Babar Rehman

Personal information
- Full name: Babar Rehman
- Born: 14 August 1984 (age 42) Karachi, Sindh, Pakistan
- Batting: Right-handed
- Bowling: Right-arm fast-medium

Domestic team information
- Karachi Whites
- Karachi Zebras
- Karachi Port Trust
- Islamabad
- Lahore Whites

Career statistics
| Competition | First-class | List A | Twenty20 |
| Matches | 60 | 34 | 9 |
| Runs scored | 1,586 | 448 | 67 |
| Batting average | 18.65 | 21.33 | 13.40 |
| 100s/50s | 0/3 | 0/1 | 0/0 |
| Top score | 98 | 52* | 26 |
| Balls bowled | 8,372 | 1,373 | 162 |
| Wickets | 181 | 33 | 9 |
| Bowling average | 25.55 | 40.42 | 27.55 |
| 5 wickets in innings | 7 | 0 | 0 |
| 10 wickets in match | 1 | 0 | 0 |
| Best bowling | 6/51 | 3/34 | 2/17 |
| Catches/stumpings | 12/– | 10/– | 2/– |
- Source: Cricinfo, 13 April 2026

= Babar Rehman =

Pakistani cricketer

Babar Rehman (born 14 August 1984) is a Pakistani former cricketer who played domestic first-class, List A and Twenty20 cricket in Pakistan. A right-handed batsman and right-arm fast-medium bowler, he was born in Karachi, Sindh.

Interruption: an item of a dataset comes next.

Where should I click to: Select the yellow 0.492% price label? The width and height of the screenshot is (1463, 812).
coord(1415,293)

Rehman made his first-class debut for Karachi Whites against Multan in November 2007. He made his List A debut for Karachi Zebras against National Bank of Pakistan in March 2008, and his Twenty20 debut for Karachi Zebras against Rawalpindi Rams in March 2010. He later also appeared in domestic cricket for Islamabad, Lahore Whites, and Karachi Port Trust.

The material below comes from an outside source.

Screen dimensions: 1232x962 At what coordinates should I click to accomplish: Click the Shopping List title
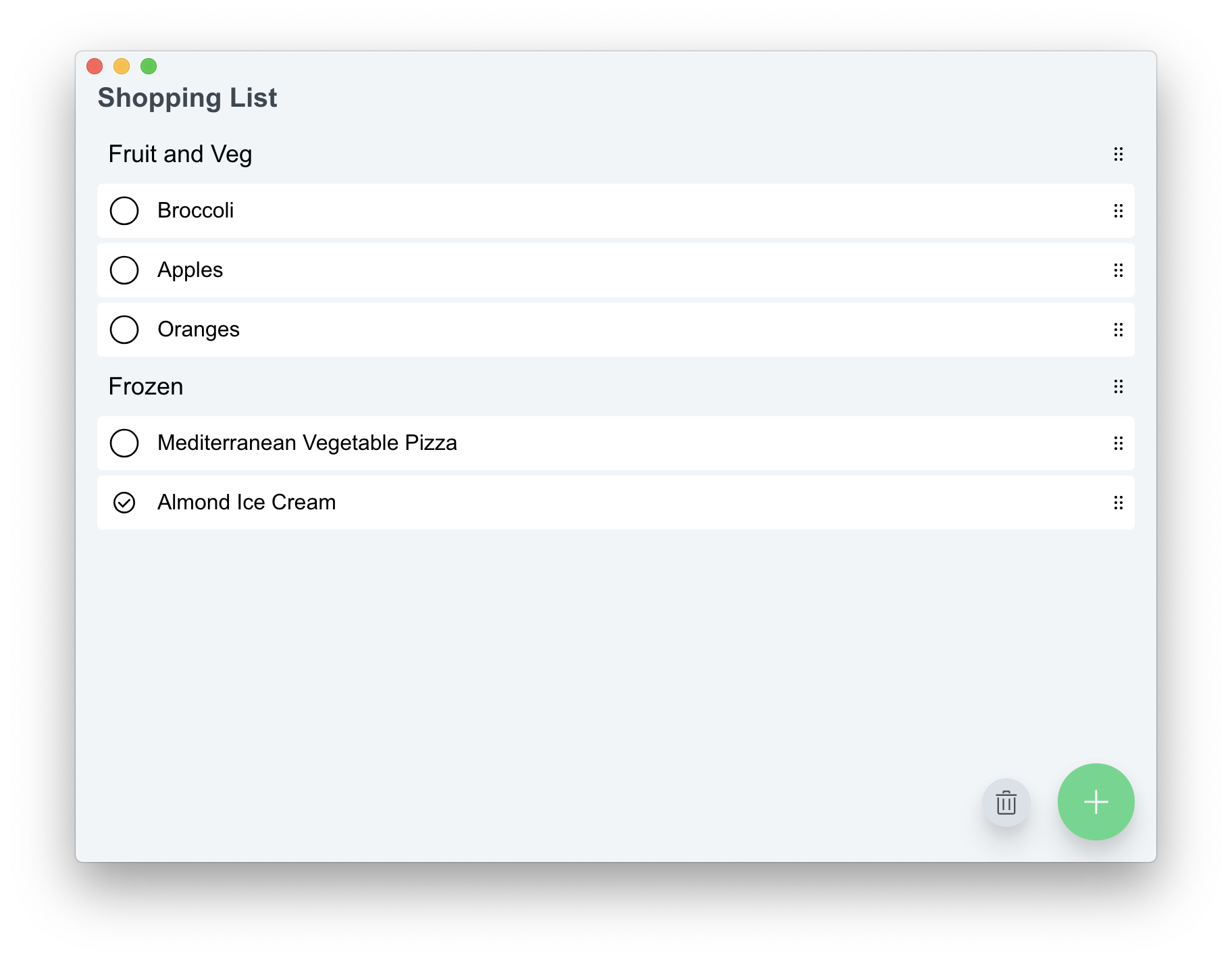point(187,98)
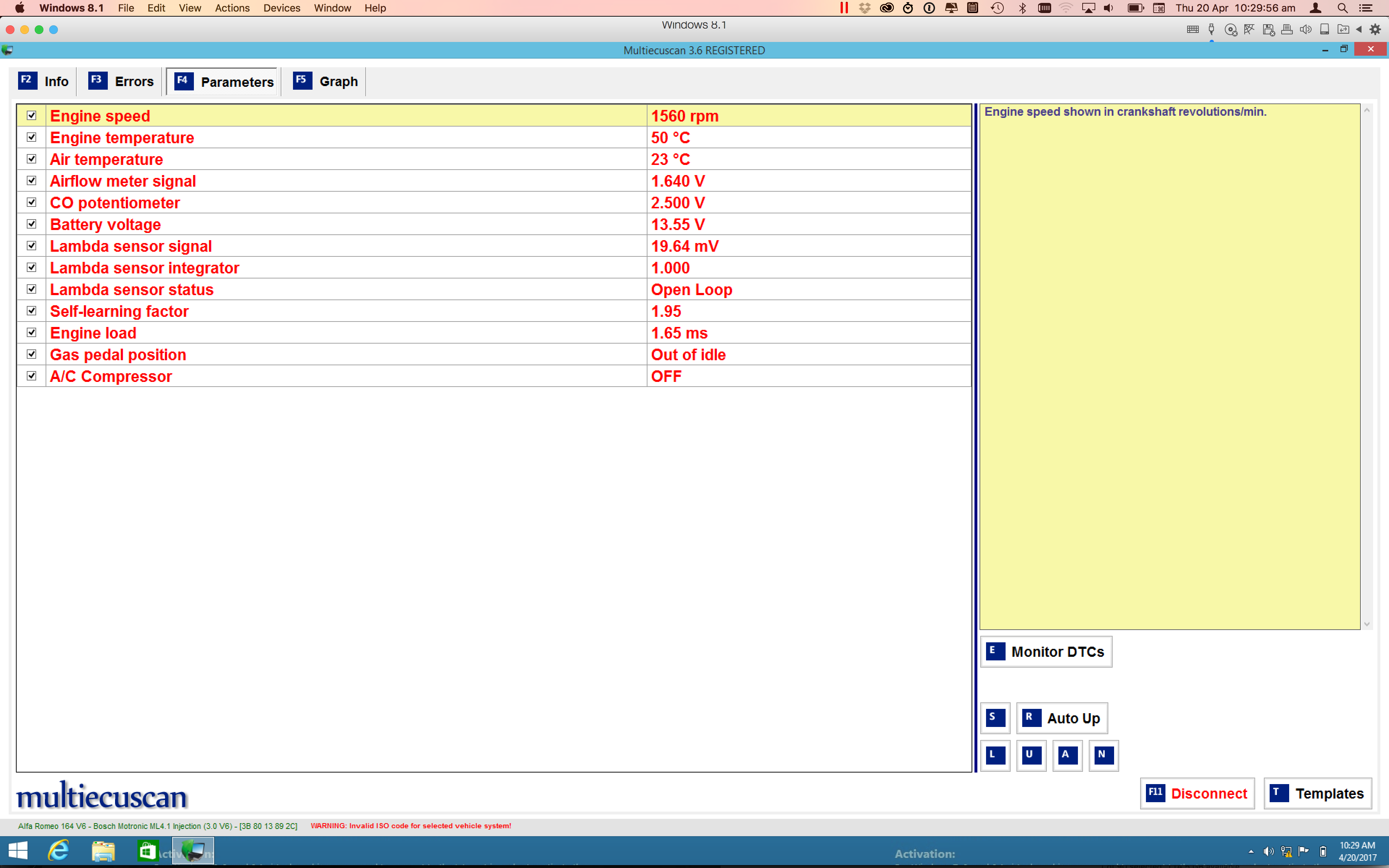Toggle the A/C Compressor checkbox

[31, 376]
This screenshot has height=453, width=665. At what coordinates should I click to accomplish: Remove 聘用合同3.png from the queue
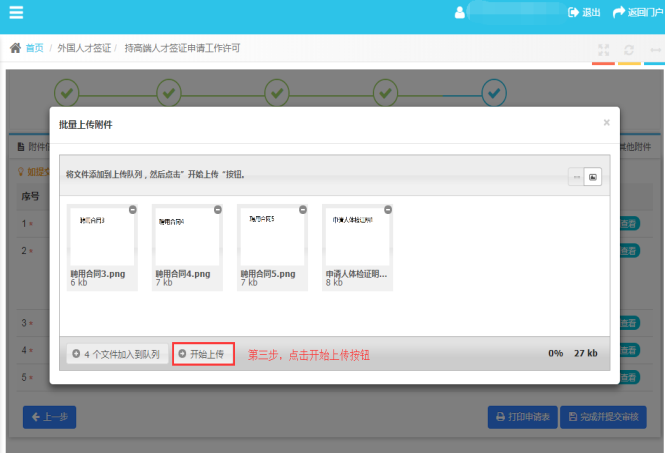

In the 2013–14 Quaid-e-Azam Trophy, Rehman produced one of the most notable performances of his career when he took 5 for 61 and 6 for 51 for Karachi Whites against Karachi Blues, finishing with match figures of 11 for 112. Later in the same season, he reached 100 wickets in first-class cricket during Karachi Whites' match against Peshawar.

Rehman also featured in club cricket for Tapal C.C. In July 2015, he starred in the Aga Khan Gymkhana Ramazan Cricket Tournament by taking 4 for 19 and then scoring an unbeaten 43 from 20 balls in a one-wicket win over Brothers C.C. Dadu, earning the player-of-the-match award.